Received-SPF: pass (google.com: domain of linux-kernel-owner@vger.kernel.org designates 2620:137:e000::1:20 as permitted sender) client-ip=2620:137:e000::1:20;
Date:   Fri, 21 Jul 2023 16:18:34 +0100
From:   Mel Gorman <mgorman@suse.de>
To:     Raghavendra K T <raghavendra.kt@amd.com>
Cc:     linux-kernel@vger.kernel.org, linux-mm@kvack.org,
        Ingo Molnar <mingo@redhat.com>,
        Peter Zijlstra <peterz@infradead.org>,
        Andrew Morton <akpm@linux-foundation.org>,
        David Hildenbrand <david@redhat.com>, rppt@kernel.org,
        Juri Lelli <juri.lelli@redhat.com>,
        Vincent Guittot <vincent.guittot@linaro.org>,
        Bharata B Rao <bharata@amd.com>,
        Aithal Srikanth <sraithal@amd.com>,
        kernel test robot <oliver.sang@intel.com>
Subject: Re: [RFC PATCH V3 1/1] sched/numa: Fix disjoint set vma scan
 regression
Message-ID: <20230721151834.yaymi6emrppl3mzl@suse.de>
References: <cover.1685506205.git.raghavendra.kt@amd.com>
 <8581ca937d4064b3cd138845d5bd418580d177da.1685506205.git.raghavendra.kt@amd.com>
MIME-Version: 1.0
Content-Type: text/plain; charset=iso-8859-15
Content-Disposition: inline
In-Reply-To: <8581ca937d4064b3cd138845d5bd418580d177da.1685506205.git.raghavendra.kt@amd.com>
Precedence: bulk

On Wed, May 31, 2023 at 09:55:26AM +0530, Raghavendra K T wrote:
>  With the numa scan enhancements [1], only the threads which had previously
> accessed vma are allowed to scan.
> 

I know it's very late to be reading this properly for the first time.  It's a
brief review as it's late but I'm not 100% convinced by the patch as-is.
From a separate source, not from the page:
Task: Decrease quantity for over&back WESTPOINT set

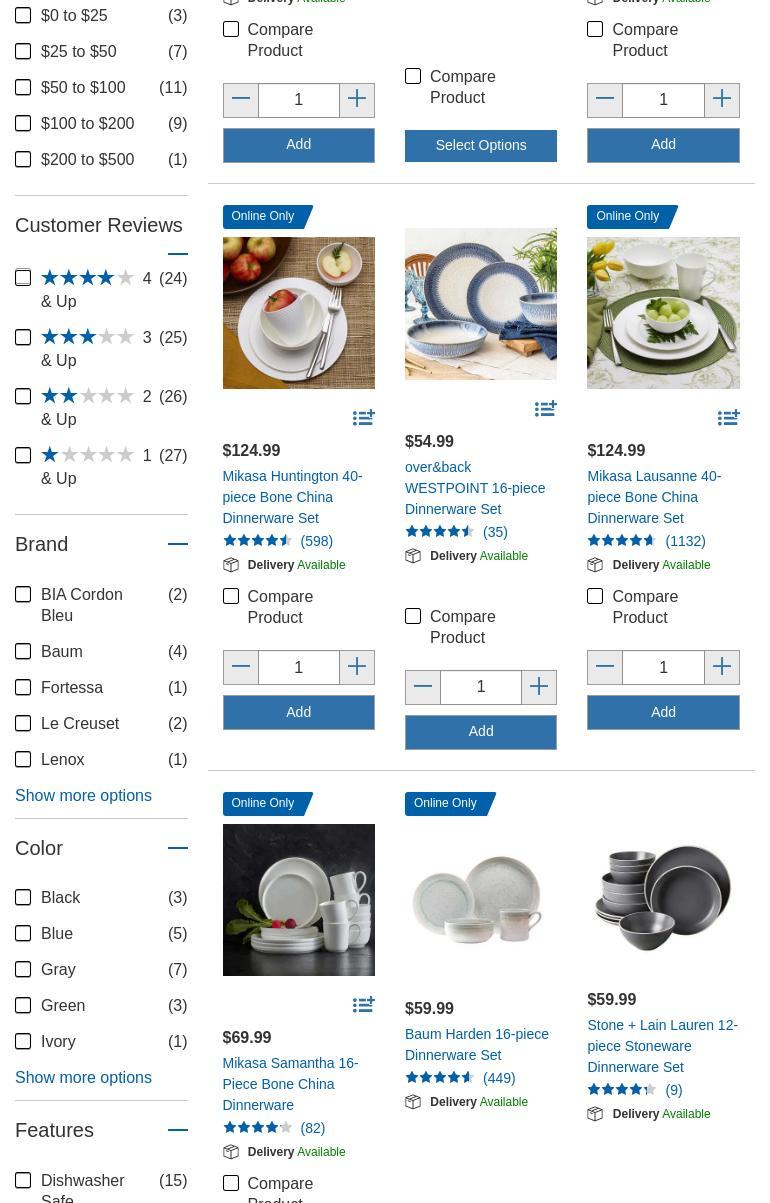Action: (423, 687)
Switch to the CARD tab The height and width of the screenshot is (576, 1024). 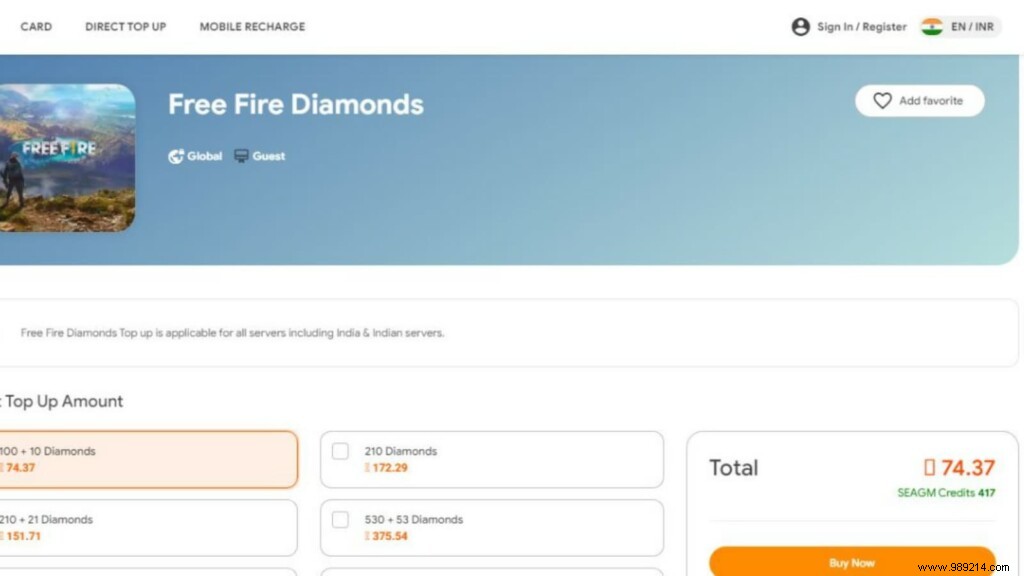(x=36, y=27)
To start off -- reference the specific commit e.g. Since commit fc137c0ddab2
("sched/numa: enhance vma scanning logic")...

> While this had improved significant system time overhead, there were corner
> cases, which genuinely need some relaxation. For e.g.,
> 
> 1) Concern raised by PeterZ, where if there are N partition sets of vmas
> belonging to tasks, then unfairness in allowing these threads to scan could
> potentially amplify the side effect of some of the vmas being left
> unscanned.
> 

This needs a much better description as there is too much guesswork
required to figure out what problem is being solved. You may be referring
to an issue where a VMA not accessed for a long time may be skipped for
scanning indefinitely. You could also be referring to an issue where a
highly active thread always traps the NUMA hinting fault first and other
tasks never pass the vma_is_accessed test. It also could be the case that
due to a malloc implementation behaviour that the thread using a particular
VMA changes and it's not detected. It's simply not clear how the VMAs are
partitioned or what exactly is unfair. I certainly can guess a number of
reasons why a patch like this is necessary but in a years time, it'll be
hard to be certain about the original intent.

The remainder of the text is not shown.